Exact copy, pictures excluded: set down only the lines from the one with "Share the snip" through the end of the entries, keeping both end lines.

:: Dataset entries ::
====
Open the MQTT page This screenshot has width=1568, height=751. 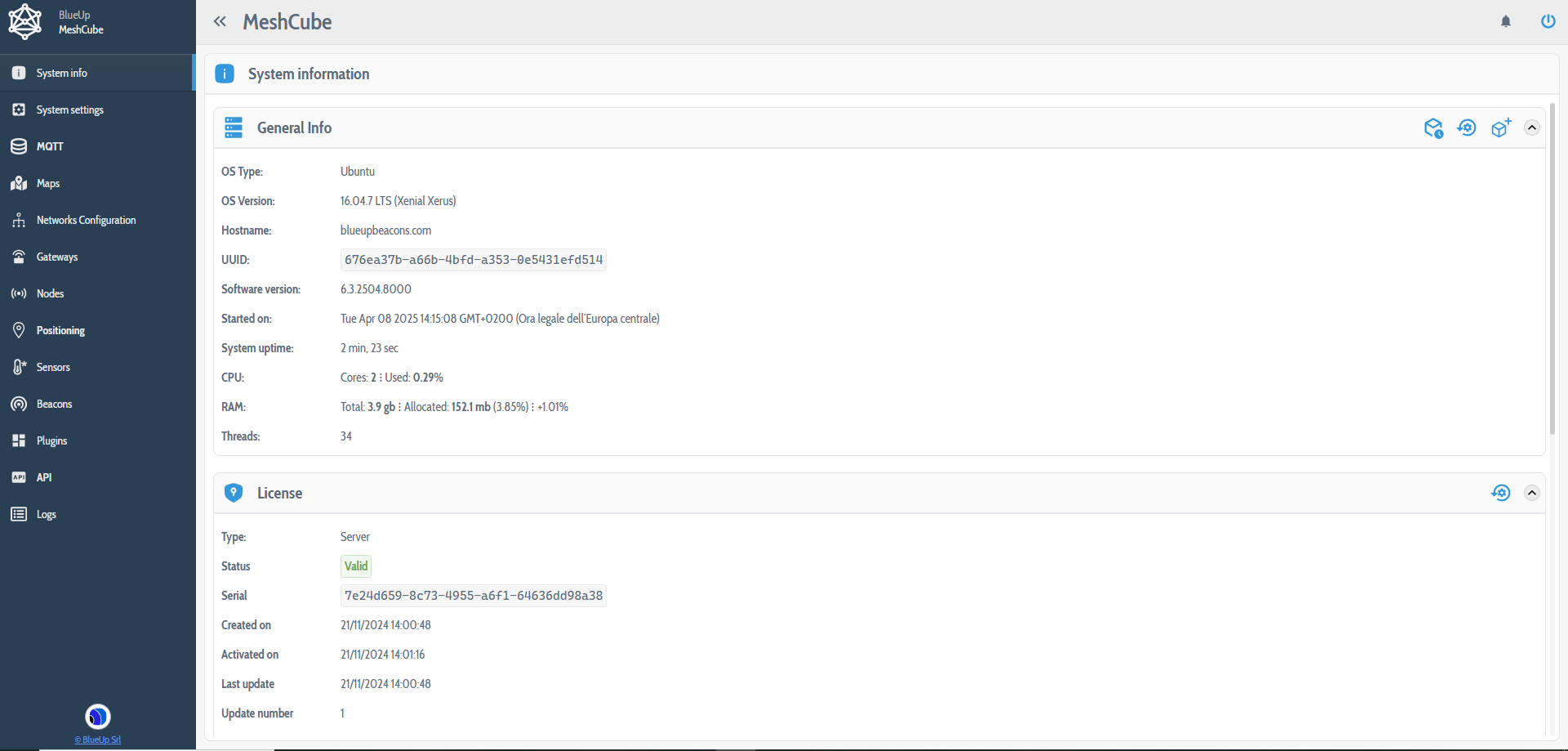point(49,146)
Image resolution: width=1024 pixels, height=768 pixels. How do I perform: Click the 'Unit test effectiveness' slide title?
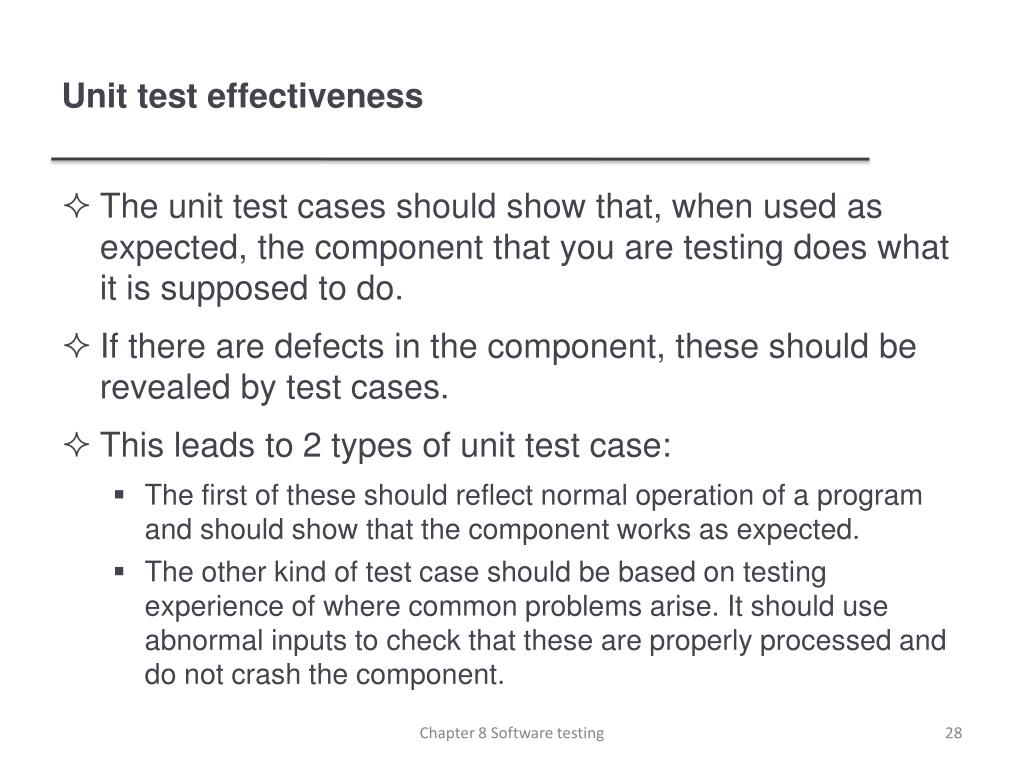click(x=242, y=96)
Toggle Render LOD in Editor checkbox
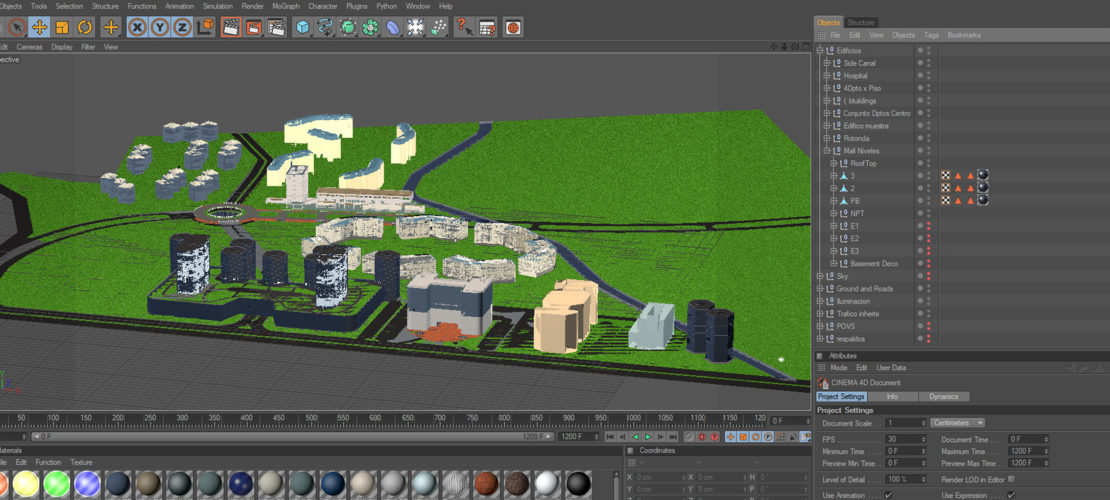The image size is (1110, 500). coord(1011,479)
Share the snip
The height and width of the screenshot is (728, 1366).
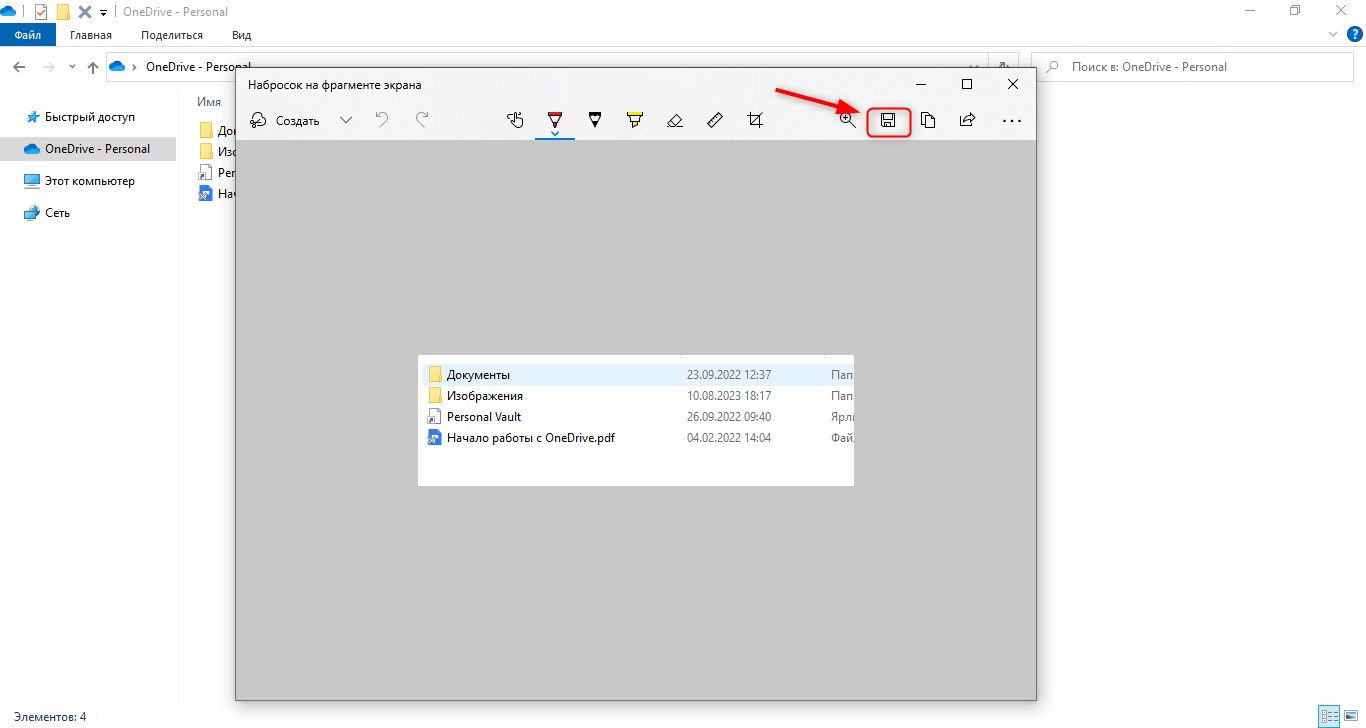pos(967,120)
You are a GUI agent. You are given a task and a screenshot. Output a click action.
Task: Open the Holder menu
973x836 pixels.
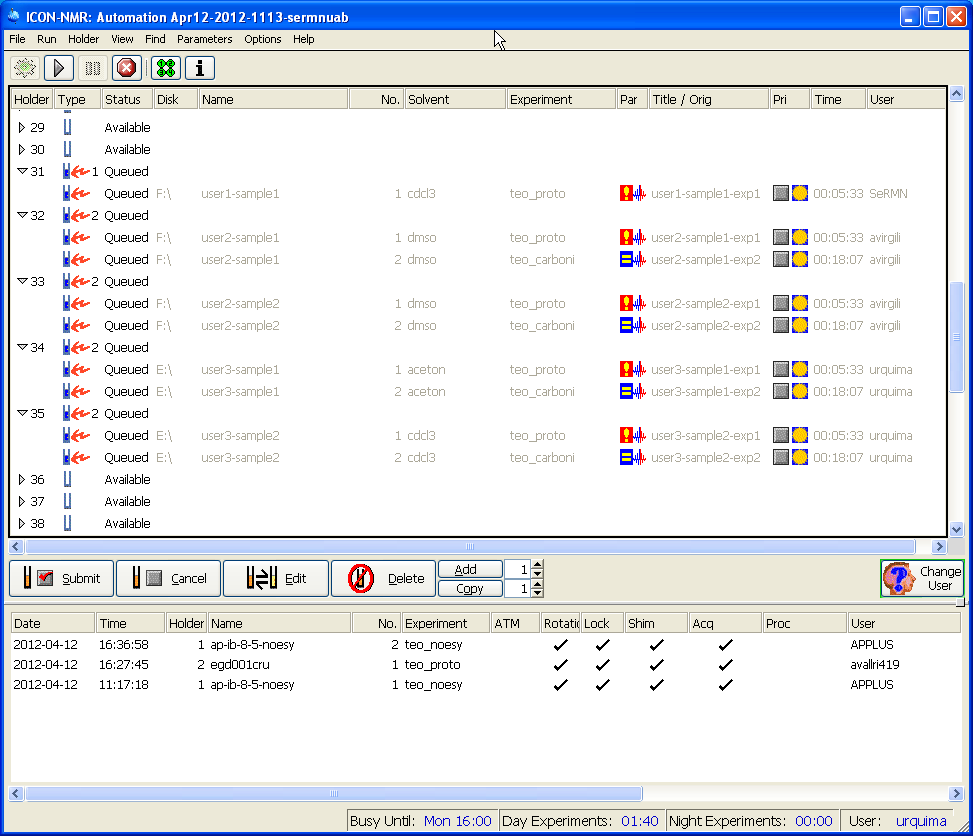84,39
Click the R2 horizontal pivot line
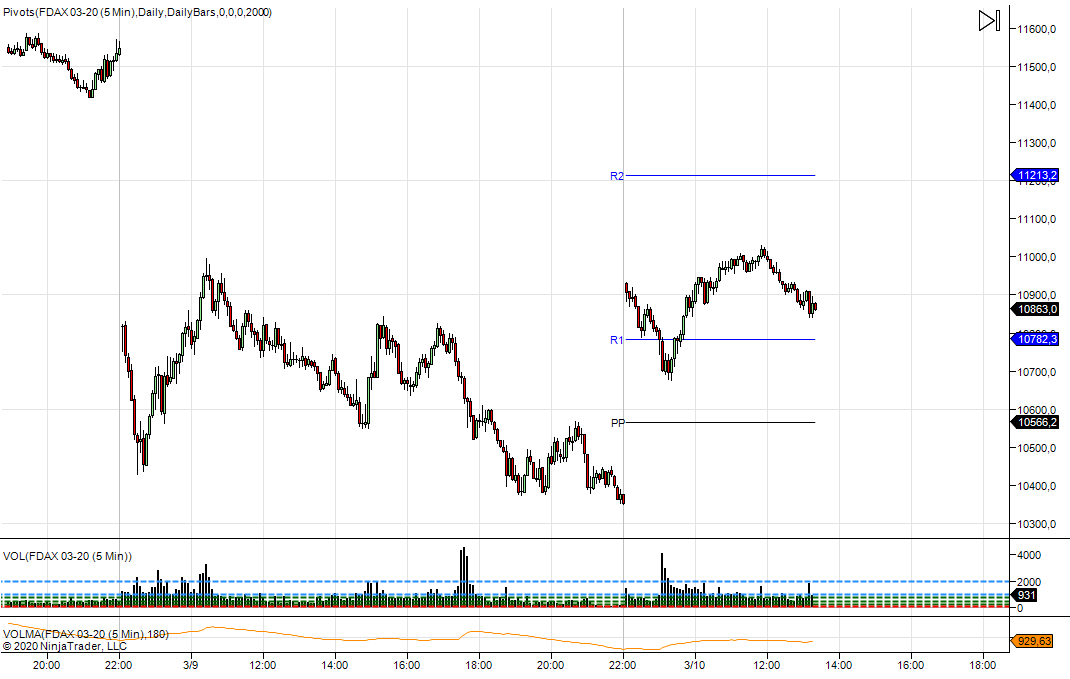The width and height of the screenshot is (1070, 679). (x=720, y=176)
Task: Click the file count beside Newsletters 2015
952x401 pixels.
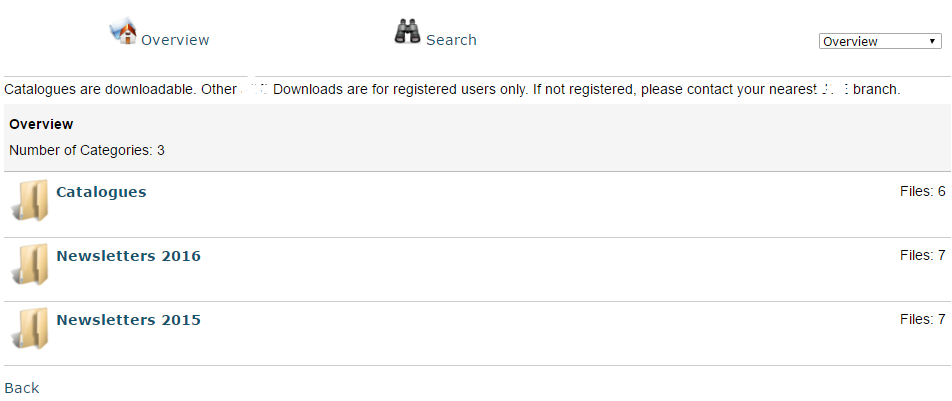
====
:: Solution below ::
Share the snip
The height and width of the screenshot is (728, 1366).
pos(967,120)
You are a GUI agent. You are given a task and a screenshot. Output a click action.
Task: Open the Holder menu
973x836 pixels.
84,39
Click the R2 horizontal pivot line
The width and height of the screenshot is (1070, 679). (x=720, y=176)
Task: Click the file count beside Newsletters 2015
952x401 pixels.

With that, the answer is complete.